Infrastruktur ini diharapkan menjadi solusi jangka panjang atas kemacetan yang kerap terjadi di persimpangan Bulak Kapal, salah satu titik krusial pergerakan kendaraan menuju pusat Kota Bekasi dan arah Jakarta.

Berdasarkan data Dinas Bina Marga dan Sumber Daya Air (DBMSDA) Kota Bekasi, flyover tersebut akan memiliki panjang trase sekitar 768 meter dan melintasi tiga kelurahan di Kecamatan Bekasi Timur, yakni Duren Jaya, Aren Jaya, dan Margahayu.

Sub Koordinator Pemeliharaan Jalan DBMSDA Kota Bekasi, Ridwan Muarief menjelaskan bahwa proyek ini membutuhkan lahan seluas kurang lebih 10.637 meter persegi. Ia menyebut kebutuhan lahan tersebut mencakup bidang milik warga serta lahan prasarana, sarana, dan utilitas umum.

Dari sisi anggaran, total biaya pengadaan lahan ditaksir mencapai Rp107,56 miliar. Sementara itu, usulan biaya konstruksi mencapai sekitar Rp253,65 miliar.

Ridwan menerangkan bahwa anggaran fisik pembangunan sebesar kurang lebih Rp256 miliar bersumber dari Pemerintah Provinsi Jawa Barat, sedangkan Pemerintah Kota Bekasi mengalokasikan sekitar Rp100 miliar lebih untuk pembebasan lahan melalui Dinas Perumahan, Kawasan Permukiman, dan Pertanahan (Disperkimtan). Dengan demikian, total kebutuhan anggaran proyek ini diperkirakan melampaui Rp361 miliar.

Untuk tahun ini, pembangunan fisik oleh Pemerintah Provinsi Jawa Barat dianggarkan sebesar Rp20 miliar dan akan dilanjutkan secara multiyears pada tahun berikutnya. Secara desain, flyover direncanakan melintasi Jalan Joyomartono menuju Jalan Pahlawan.

Dari sisi tahapan, proyek ini telah bergulir sejak 2025. Pada Triwulan II 2025 dilakukan penetapan lokasi (penlok) dan persiapan pengadaan lahan. Selanjutnya, Triwulan III 2025 diisi dengan sosialisasi serta identifikasi awal kepemilikan lahan. Kemudian memasuki Triwulan IV 2025, pemerintah melaksanakan konsultasi publik serta pengadaan lahan tahap awal dengan dukungan APBD 2025 sebesar Rp50 miliar.

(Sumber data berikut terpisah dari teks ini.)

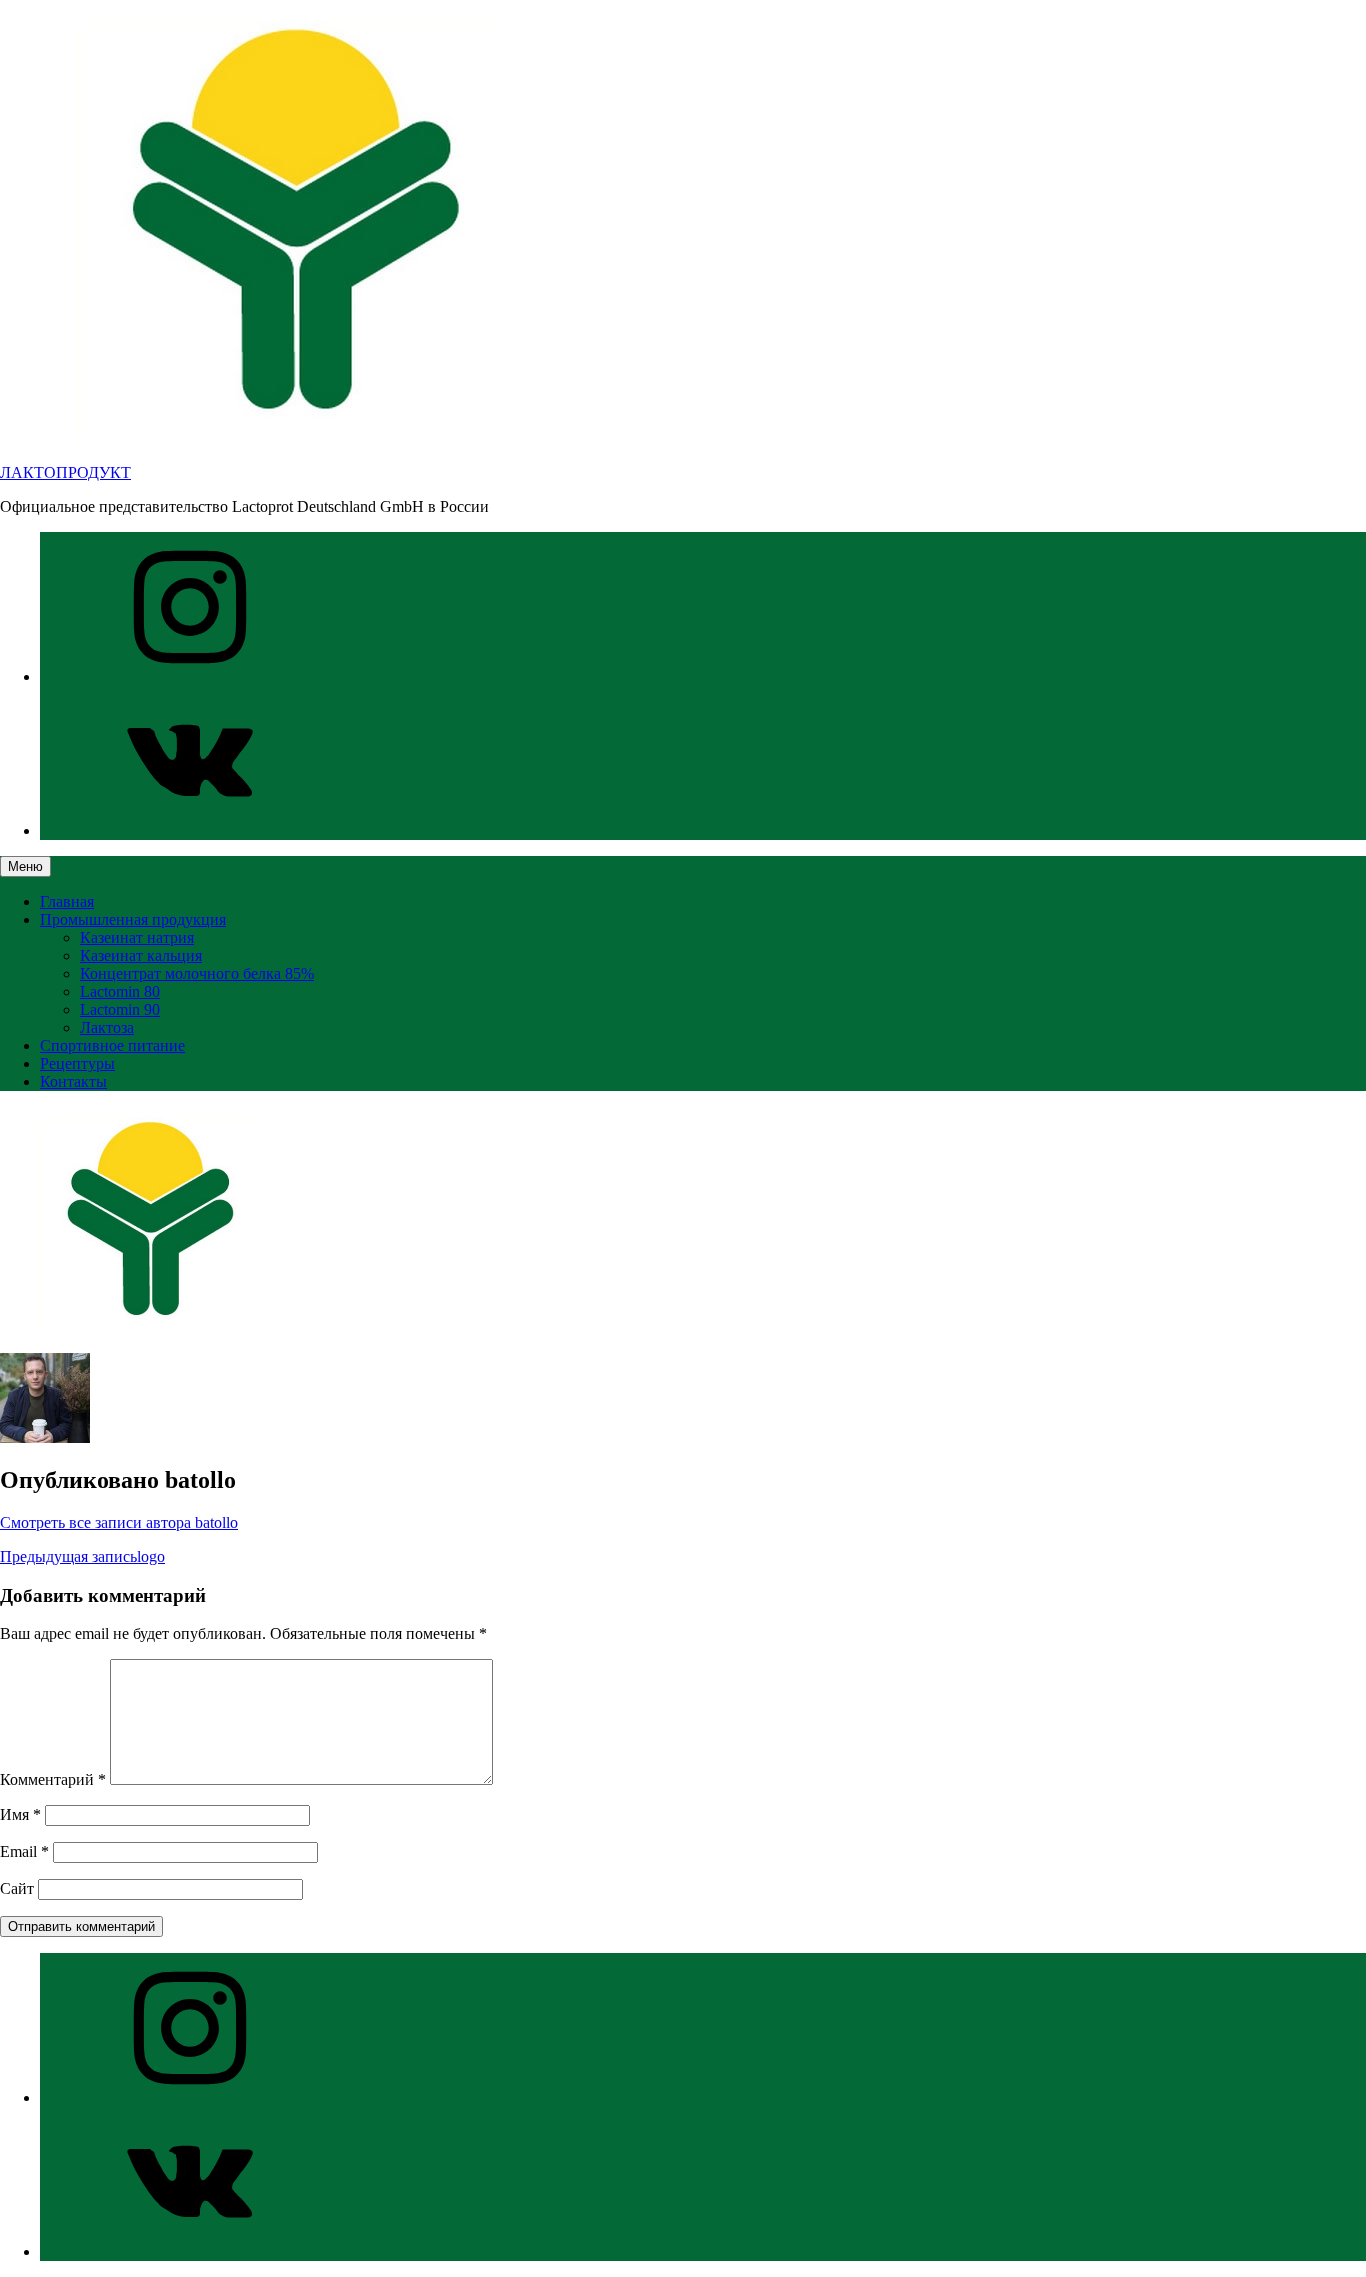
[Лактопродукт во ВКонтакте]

Pengadaan lahan pun dilanjutkan pada Triwulan I 2026 dengan alokasi APBD 2026 sebesar Rp57,6 miliar. Ridwan menyampaikan bahwa saat ini proses pembebasan lahan tengah berlangsung di Badan Pertanahan Nasional (BPN) Kota Bekasi, dengan pembayaran ganti rugi direncanakan mulai bulan Mei 2026. Adapun pelaksanaan konstruksi fisik dijadwalkan dimulai pada Triwulan II 2026.

Kepala Disperkimtan Kota Bekasi, Widayat Subroto Hardi, mengungkapkan bahwa terdapat 73 bidang tanah yang terdampak proyek ini. Rinciannya meliputi 21 bidang di Duren Jaya, 17 bidang di Aren Jaya, dan 23 bidang di Margahayu, termasuk lahan milik warga serta lahan PSU.

Saat ini, Disperkimtan bersama BPN Kota Bekasi tengah melakukan pengukuran tanah, yang kemudian akan dilanjutkan dengan penilaian oleh Kantor Jasa Penilai Publik (KJPP) untuk menentukan besaran ganti rugi.

Pemerintah berharap kehadiran Flyover Bulak Kapal nantinya mampu memperlancar arus kendaraan, memangkas waktu tempuh, serta mengurangi antrean panjang di salah satu simpul kemacetan utama Kota Bekasi sekaligus menjadi bagian dari upaya berkelanjutan dalam meningkatkan kualitas infrastruktur dan mobilitas perkotaan di wilayah penyangga ibu kota.